Explorations leaded by archaeologist Ruben Cabrera Castro, have allowed knowing the characteristics of Teotihuacan neighborhoods organization. According to investigations, farmers and artisans specialized in feather, stone and shell crafts inhabited La Ventilla.
Censers, vessels, flat bowls and figurines; greenstone beads, shell accessories, sculptures and skeletons, as well as scale models of murals integrate the exhibition organized by INAH, to be open until September 30th, 2010.
The objective of the sample is to explain how Teotihuacan functioned social, economical and urbanely through neighborhoods, explained archaeologist Veronica Ortega, sub director of the archaeological zone.
The most representative neighborhood was La Ventilla: we have found blocks limited by streets, a complex hydraulic system, architecture of different categories, such as the plaza, public buildings, temples, dwelling areas and spaces devoted to crafts production.
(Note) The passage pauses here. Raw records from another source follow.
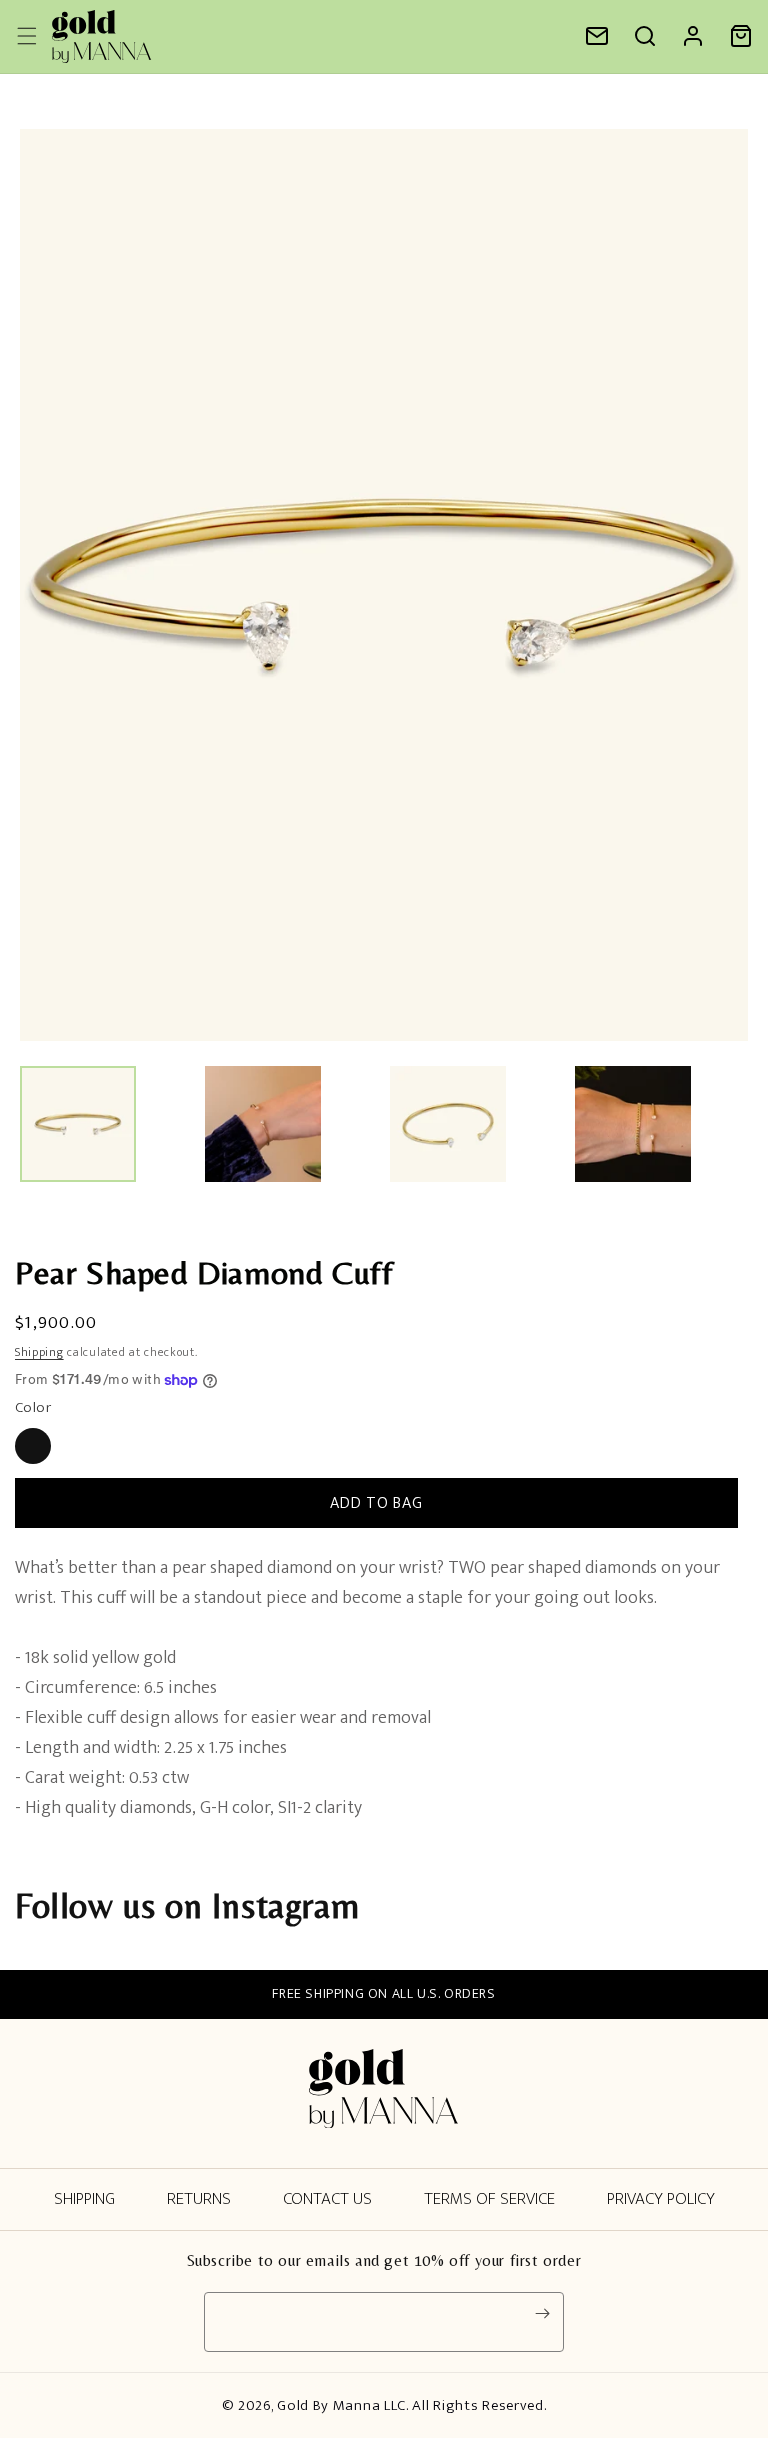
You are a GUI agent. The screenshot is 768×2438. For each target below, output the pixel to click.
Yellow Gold (33, 1446)
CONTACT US (327, 2199)
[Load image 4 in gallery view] (633, 1124)
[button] (645, 36)
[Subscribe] (542, 2314)
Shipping (39, 1352)
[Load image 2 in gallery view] (263, 1124)
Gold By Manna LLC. (344, 2405)
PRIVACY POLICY (661, 2199)
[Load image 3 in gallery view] (448, 1124)
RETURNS (199, 2199)
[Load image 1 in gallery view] (78, 1124)
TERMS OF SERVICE (489, 2199)
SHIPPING (84, 2199)
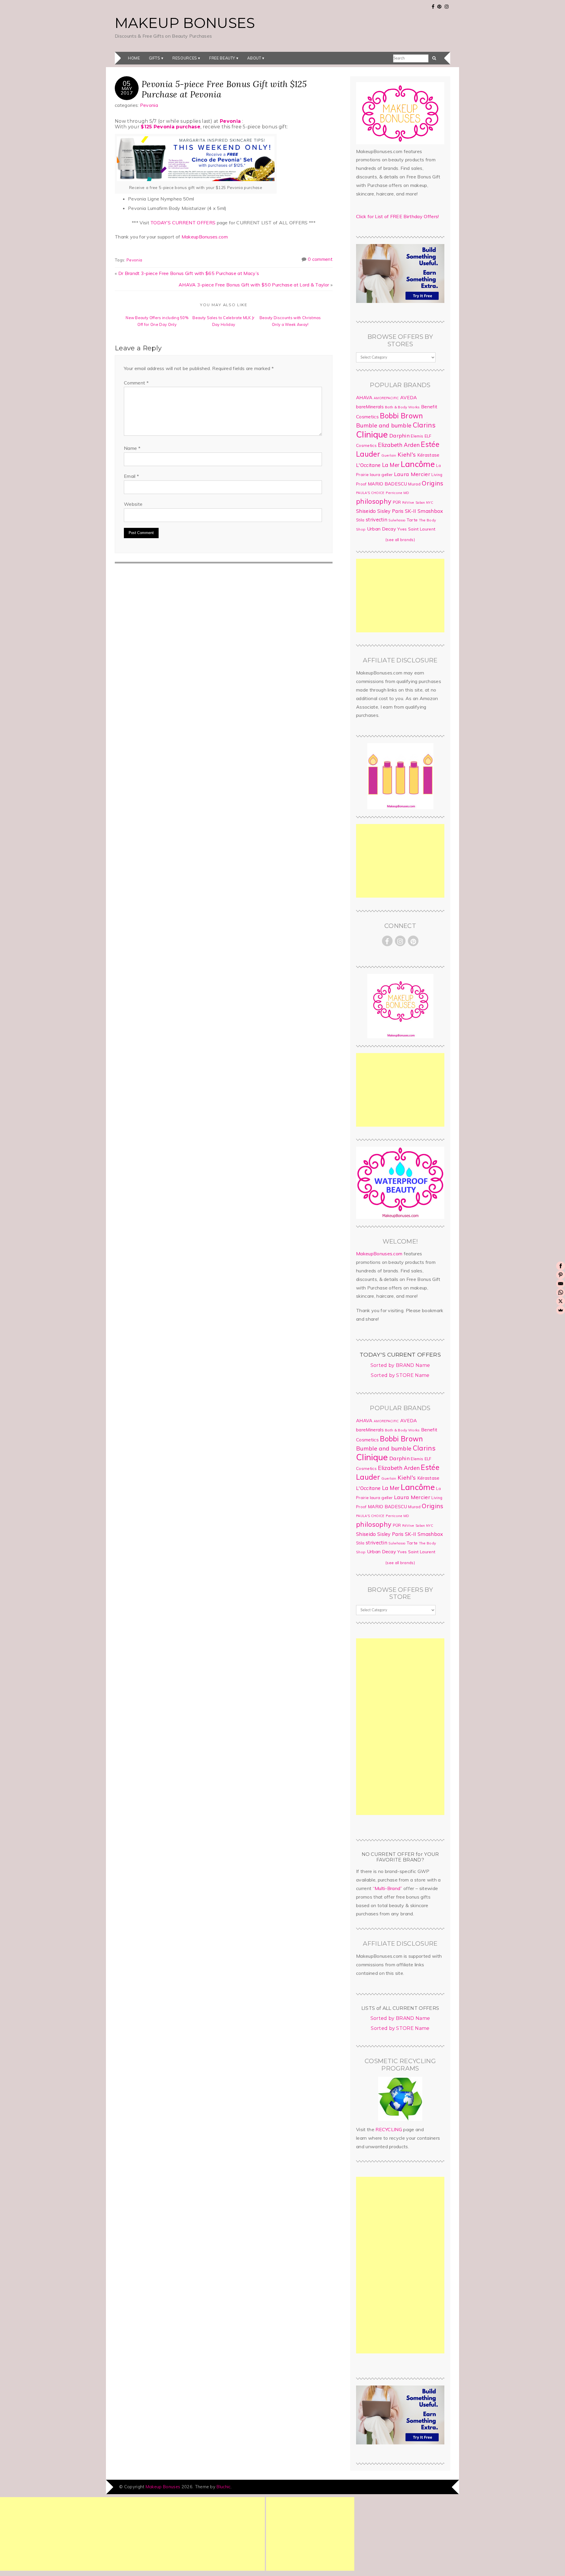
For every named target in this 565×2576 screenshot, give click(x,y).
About (254, 58)
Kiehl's (407, 454)
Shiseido (366, 511)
The first section shows how the Prehispanic suburb was integrated. Models and drafts of some architectural conjuncts are displayed.
The second section is about the importance of buildings dedicated to the cult, which were decorated with mural paintings that present symbols of human sacrifice.
The module related to administration represents the space occupied by hierarchy. This area is integrated by buildings with magnificent mural paintings, such as the Patio of Jaguars, mentioned Veronica Ortega.
The fourth section gathers pieces that give account of the domestic life and craftsmanship by displaying vessels, fat bowls, censers, ceramic masks and anthropomorphic figures as well as tools to create them.
The recreation of 3 burials will be exhibited to give account of the funerary tradition at Teotihuacan.
The last hall gives a general panorama of the government structure in the neighborhood during 200 to 600 AD, concluded the archaeologist.
La Ventilla, un barrio de la ciudad antigua de Teotihuacan will be open from July 23rd to September 30th 2010, Tuesday to Sunday from 8:00 to 17:00 hours at the Ex Museo de Sitio Gate 1 of Teotihuacan Archaeological Zone.
The 51 MXP admission fee includes the entrance to the archaeological site and the museums. Children under 13, students, teachers and senior citizens with valid ID do not pay. On Sundays, Mexican citizens and residents do not pay.